By Jonathan Clements of HumbleDollar
WE SAVE TOO LITTLE, spend too much and what we buy often disappoints. Is there an antidote for this financially self-destructive behavior? One intriguing possibility: visualization.
If you’re like me, the word itself makes you a little queasy. It conjures up images of both self-absorbed, navel-gazing yuppies (not something I aspire to be) and Olympic athletes getting in the zone (not something I’ll ever be). Still, I think there’s value in spending serious time pondering our financial goals.
Visualization is often used to boost confidence, reduce anxiety and take a few mental practice runs before we try something for real. Think about high-pressure situations like making a speech or interviewing for a job. By imagining these events in detail beforehand, we’re likely to perform better when it’s time for the actual thing.
But for financial goals, probably the biggest benefit of visualization is increased motivation. It can help us overcome our hardwired tendency to favor today and shortchange our future self, while also helping us to get a better handle on what we truly want from our money.

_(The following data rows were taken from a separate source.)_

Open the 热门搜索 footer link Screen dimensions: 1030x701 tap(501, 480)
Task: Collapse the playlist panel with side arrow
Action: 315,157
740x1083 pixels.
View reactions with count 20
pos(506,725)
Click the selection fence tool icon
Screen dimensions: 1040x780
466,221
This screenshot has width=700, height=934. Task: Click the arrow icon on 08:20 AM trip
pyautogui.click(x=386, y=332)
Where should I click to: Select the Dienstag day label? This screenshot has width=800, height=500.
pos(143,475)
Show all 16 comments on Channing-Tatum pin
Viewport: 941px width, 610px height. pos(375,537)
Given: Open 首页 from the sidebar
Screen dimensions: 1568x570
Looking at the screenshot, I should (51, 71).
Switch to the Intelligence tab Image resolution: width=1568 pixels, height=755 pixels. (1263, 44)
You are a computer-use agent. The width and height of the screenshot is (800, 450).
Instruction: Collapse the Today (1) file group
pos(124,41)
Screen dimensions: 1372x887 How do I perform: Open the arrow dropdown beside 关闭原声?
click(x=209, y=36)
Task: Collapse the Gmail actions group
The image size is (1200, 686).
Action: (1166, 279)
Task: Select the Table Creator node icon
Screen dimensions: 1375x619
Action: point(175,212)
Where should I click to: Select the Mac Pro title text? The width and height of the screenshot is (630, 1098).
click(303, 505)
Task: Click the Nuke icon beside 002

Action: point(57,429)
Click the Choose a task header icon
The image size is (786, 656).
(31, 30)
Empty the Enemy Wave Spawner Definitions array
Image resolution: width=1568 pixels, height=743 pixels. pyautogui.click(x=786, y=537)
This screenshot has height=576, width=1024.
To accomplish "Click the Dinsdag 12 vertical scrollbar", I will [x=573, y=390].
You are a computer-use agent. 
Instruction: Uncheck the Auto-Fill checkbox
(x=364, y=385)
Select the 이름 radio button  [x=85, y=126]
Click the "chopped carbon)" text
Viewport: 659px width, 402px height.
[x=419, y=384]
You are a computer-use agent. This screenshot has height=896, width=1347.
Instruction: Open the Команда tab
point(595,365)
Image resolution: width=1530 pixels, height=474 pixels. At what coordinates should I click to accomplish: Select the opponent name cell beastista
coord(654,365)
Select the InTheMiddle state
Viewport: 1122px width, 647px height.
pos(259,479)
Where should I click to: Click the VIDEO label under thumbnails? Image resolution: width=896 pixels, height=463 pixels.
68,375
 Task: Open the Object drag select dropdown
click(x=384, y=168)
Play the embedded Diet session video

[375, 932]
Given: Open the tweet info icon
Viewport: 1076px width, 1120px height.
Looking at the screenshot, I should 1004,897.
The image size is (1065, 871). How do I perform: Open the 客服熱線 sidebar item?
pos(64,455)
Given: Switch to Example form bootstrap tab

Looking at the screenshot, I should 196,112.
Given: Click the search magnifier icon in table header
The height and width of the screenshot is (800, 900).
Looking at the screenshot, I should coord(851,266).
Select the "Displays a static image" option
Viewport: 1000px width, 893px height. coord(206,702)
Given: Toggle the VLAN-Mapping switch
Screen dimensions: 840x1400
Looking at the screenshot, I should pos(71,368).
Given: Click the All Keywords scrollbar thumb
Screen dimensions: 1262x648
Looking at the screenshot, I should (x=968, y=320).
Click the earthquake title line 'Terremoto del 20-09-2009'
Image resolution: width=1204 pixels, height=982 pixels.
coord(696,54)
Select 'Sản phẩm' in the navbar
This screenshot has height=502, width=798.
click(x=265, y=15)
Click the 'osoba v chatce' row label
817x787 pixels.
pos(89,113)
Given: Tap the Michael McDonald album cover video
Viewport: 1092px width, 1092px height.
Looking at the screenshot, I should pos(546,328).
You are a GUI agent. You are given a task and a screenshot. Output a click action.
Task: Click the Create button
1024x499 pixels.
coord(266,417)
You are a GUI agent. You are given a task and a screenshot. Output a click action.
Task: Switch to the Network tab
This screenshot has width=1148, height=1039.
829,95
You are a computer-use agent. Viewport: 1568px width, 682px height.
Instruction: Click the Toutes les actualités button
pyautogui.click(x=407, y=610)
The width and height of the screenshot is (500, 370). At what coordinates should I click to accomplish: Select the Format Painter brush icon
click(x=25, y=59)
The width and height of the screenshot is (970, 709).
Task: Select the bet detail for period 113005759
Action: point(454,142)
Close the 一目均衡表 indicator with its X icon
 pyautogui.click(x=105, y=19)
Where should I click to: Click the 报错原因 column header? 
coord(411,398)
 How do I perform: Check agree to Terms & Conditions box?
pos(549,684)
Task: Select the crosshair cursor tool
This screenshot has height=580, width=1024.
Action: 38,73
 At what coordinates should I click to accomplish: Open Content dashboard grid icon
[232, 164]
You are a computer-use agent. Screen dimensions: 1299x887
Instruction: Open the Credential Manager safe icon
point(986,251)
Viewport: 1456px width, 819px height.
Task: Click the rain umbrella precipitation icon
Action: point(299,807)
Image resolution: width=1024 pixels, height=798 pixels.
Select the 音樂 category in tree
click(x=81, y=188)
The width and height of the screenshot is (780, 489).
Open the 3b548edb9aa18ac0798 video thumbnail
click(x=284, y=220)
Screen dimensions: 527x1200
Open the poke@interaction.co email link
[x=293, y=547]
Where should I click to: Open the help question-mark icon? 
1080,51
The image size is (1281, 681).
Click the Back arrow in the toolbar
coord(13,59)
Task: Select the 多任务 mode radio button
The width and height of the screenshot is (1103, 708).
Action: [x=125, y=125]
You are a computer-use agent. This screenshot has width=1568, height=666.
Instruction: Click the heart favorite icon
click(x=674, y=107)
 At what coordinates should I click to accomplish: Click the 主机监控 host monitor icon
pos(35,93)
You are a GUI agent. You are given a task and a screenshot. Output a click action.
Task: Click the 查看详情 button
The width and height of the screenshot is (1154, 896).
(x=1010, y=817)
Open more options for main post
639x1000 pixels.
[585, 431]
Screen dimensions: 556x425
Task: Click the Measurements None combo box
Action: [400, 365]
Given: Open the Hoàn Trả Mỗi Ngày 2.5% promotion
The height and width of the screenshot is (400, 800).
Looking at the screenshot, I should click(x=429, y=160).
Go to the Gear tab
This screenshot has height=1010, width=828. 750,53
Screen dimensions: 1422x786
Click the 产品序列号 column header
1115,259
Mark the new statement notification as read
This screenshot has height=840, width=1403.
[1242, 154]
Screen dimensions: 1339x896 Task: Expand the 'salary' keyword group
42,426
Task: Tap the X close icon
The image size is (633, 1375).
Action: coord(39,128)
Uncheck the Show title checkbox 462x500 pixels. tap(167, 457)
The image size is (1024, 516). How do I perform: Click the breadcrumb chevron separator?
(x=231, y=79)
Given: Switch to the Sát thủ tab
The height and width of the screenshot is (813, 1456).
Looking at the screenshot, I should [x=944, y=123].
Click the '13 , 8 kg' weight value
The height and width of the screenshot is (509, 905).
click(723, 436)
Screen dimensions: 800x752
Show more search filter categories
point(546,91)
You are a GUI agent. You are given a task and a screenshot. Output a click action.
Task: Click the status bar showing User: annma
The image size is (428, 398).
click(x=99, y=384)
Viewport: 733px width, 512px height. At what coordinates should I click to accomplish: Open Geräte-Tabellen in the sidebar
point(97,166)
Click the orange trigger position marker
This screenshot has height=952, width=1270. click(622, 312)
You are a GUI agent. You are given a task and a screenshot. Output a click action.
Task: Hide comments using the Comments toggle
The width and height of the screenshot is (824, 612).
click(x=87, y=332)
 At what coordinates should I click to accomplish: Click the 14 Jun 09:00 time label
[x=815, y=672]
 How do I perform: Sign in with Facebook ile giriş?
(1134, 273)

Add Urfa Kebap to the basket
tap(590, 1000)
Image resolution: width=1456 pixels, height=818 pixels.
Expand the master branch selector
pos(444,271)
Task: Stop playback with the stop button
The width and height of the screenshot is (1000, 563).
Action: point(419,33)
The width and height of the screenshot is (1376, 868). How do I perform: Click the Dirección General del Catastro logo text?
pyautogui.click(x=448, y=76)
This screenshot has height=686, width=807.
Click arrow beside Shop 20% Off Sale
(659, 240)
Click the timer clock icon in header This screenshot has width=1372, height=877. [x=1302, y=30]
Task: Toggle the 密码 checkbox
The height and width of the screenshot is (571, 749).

The idea is to picture a goal—perhaps it’s retirement, buying a home or switching careers—in as much detail as possible. This doesn’t mean we should spend a lot of time pondering the thrill of achieving our goal. Why not? That, alas, could prove to be demotivating because the vision itself satisfies us emotionally. Indeed, some have argued that instead we should visualize the consequences of failure—because we get more pain from losses than pleasure from gains and thus fear may prove to be a stronger motivator.